Non era molto sveglio il nostro spadaccino se per prima cosa chiedeva perché fosse su di un comodo letto e Nami, cioè Zoro, cioè quella figura identica al caro Roronoa quasi lo avrebbe preso a sberle se non fosse stato che davanti c’era lei, Nami, insomma il corpo della navigatrice.
“Imbecille.”
Roronoa tornò a prestare attenzione alla propria figura mentre questa, a colpo sicuro come se sapesse dove cercare, rovistava in un cassetto tornando dopo pochi istanti.
“Ora non urlare.” Disse calmo Zoro, o forse Nami, ok, quella figura sedendosi sul letto e portando il piccolo specchio all’altezza degli occhi dell’altra figura.
Quello che trovò riflesso nello specchio non piacque per niente allo spadaccino.

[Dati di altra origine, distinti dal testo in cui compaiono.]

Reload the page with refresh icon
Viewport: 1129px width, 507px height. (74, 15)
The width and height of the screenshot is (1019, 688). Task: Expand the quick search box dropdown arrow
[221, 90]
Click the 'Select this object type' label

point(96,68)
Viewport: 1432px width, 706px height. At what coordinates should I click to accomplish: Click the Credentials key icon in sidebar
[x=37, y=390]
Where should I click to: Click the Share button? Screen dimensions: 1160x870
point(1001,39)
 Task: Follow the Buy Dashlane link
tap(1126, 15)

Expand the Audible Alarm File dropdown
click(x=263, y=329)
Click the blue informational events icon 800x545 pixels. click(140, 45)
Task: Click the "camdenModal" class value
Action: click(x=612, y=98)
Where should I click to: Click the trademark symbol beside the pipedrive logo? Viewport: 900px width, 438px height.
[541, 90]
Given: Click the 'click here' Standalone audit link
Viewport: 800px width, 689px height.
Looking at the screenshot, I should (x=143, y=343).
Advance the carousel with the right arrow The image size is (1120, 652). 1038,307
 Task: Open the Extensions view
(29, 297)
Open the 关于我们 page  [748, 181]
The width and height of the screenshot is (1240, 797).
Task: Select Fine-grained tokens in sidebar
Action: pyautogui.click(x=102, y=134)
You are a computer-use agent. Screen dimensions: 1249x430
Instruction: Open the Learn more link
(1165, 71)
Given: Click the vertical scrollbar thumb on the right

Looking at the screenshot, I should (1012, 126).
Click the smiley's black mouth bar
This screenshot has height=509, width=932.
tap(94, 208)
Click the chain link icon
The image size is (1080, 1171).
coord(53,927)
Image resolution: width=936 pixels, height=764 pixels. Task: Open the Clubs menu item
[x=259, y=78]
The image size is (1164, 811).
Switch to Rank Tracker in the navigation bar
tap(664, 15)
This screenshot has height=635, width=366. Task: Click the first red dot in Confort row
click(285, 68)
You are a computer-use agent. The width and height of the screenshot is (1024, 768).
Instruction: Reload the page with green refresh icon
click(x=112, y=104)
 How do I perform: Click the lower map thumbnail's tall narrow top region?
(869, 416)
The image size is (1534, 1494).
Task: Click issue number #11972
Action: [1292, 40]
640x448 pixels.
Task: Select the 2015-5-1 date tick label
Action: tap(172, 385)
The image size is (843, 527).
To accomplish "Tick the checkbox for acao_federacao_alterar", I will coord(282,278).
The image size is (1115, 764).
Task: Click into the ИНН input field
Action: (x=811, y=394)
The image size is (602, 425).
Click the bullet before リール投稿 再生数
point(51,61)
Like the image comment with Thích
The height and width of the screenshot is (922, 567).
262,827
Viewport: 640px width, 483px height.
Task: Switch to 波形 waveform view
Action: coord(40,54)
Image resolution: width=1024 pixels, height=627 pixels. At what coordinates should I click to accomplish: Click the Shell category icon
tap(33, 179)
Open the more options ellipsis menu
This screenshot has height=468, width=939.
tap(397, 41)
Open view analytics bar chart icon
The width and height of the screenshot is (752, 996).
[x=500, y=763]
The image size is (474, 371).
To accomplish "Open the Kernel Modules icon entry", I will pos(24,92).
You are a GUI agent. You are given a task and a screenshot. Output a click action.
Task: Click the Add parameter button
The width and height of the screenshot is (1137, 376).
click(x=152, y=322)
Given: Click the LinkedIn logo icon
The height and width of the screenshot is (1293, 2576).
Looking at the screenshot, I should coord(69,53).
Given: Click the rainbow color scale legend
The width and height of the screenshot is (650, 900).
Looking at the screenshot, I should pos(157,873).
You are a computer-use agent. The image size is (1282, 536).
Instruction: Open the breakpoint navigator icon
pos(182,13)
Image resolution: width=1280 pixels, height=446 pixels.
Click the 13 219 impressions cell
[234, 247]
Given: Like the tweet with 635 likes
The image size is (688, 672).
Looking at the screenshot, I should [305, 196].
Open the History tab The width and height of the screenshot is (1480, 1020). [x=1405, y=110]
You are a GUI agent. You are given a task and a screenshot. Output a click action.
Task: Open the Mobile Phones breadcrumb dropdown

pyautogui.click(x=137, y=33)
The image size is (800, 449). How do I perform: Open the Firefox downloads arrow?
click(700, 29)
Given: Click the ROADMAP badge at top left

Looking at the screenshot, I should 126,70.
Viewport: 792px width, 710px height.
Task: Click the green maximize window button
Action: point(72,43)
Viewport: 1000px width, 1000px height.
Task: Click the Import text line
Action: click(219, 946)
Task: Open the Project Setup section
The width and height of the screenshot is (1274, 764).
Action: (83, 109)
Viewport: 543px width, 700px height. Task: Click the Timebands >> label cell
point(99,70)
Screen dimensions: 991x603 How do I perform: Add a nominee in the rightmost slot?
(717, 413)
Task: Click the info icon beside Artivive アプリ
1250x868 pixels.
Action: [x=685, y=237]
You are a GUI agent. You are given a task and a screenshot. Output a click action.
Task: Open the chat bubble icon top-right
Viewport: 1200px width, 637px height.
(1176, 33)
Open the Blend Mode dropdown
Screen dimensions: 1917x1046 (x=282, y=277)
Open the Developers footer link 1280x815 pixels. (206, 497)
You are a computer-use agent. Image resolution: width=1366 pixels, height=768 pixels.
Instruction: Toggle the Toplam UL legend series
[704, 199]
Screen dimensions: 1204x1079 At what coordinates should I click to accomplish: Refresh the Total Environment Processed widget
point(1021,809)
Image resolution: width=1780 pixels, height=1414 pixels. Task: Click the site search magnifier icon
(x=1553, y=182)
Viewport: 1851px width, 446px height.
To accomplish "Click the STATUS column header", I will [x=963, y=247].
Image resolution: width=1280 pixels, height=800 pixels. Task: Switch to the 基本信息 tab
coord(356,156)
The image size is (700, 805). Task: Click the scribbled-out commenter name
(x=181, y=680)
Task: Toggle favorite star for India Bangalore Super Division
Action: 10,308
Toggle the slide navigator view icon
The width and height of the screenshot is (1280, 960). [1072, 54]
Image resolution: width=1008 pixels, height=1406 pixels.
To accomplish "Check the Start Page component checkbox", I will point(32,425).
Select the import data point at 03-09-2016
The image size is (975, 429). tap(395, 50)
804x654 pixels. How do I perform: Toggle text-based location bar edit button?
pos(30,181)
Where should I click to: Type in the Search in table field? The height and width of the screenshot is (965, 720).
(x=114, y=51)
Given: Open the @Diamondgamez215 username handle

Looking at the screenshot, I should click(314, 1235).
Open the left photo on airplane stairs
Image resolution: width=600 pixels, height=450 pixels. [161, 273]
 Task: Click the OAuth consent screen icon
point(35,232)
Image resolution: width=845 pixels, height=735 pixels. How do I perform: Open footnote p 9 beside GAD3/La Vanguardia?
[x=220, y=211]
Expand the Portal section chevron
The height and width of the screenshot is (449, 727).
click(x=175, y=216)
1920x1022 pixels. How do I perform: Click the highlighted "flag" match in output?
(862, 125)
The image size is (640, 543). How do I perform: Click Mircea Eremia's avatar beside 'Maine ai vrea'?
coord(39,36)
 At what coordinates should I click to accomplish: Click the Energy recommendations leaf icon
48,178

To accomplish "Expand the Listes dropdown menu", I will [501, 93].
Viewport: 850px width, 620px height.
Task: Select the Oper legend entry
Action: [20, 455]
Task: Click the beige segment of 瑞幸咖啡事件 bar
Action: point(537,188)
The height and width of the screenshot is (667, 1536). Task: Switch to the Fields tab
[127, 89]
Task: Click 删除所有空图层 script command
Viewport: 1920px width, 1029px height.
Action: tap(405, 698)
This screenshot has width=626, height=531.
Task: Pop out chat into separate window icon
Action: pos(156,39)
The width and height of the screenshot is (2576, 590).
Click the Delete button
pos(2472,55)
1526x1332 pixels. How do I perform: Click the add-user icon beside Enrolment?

Si portò le mani al viso tastandone i lineamenti, poi i capelli più lunghi del solito.
“MA CHE CAZZO È STA STORIA?”
“MA CHE NE SO!”
Si tapparono in sincrono la bocca sentendo dei rumori fuori dalla porta. Alla velocità della luce il corpo di Roronoa scattò verso la maniglia sigillando la stanza e poggiando un orecchio al legno si assicurò che chiunque fosse se ne andasse senza porre domande.
“Che mi hai fatto strega?”
A quella frase Nami si girò di scatto pronta a massacrarlo, ma dovette trattenersi per la prima volta in tuta la sua vita. Imprecante strinse i pugni cercando di mantenere la calma.
“Ma che vuoi che ne sappia io.” Era sull’orlo di una crisi di nervi la navigatrice. Mai in tutta la sua vita aveva avuto risveglio peggiore.
Si fissarono per qualche istante negli occhi, non sapendo bene se mettersi a ridere o a piangere.
Poi un’illuminazione, o forse solo la consapevolezza di essersi ficcati in un guaio enorme.
“LA DEA!”
Se era vera quella maledetta targhetta, la dea in questione era davvero sadica.
“E ora?” Sbuffante Zoro incrociò le braccia al petto per poi lasciarle cadere lungo i fianchi. C’era un piccolo impedimento.
Nami aprì la porta lanciando un occhiata furtiva nel piccolo corridoio. Non voleva di certo trovarsi davanti qualcuno della ciurma. Appurato che nessuno sembrava essere in giro si voltò verso la propria figura ritrovandosi di nuovo sull’orlo delle lacrime.
“Cambiati e andiamo da quel vecchio. Di sicuro lui saprà qualcosa.” Scaltra come una volpe aveva trovato la soluzione in pochi istanti. In fin dei conti gli abitanti dovevano pur saperne qualcosa. Con un piede già fuori dalla porta pensò bene di fermarsi. “Vedi di non sbirciare.” Detto questo, con un’occhiata di fuoco, la navigatrice sparì richiudendo la porta della sua cabina.
Roronoa non se lo fece ripetere due volte. Guardò sotto la maglia.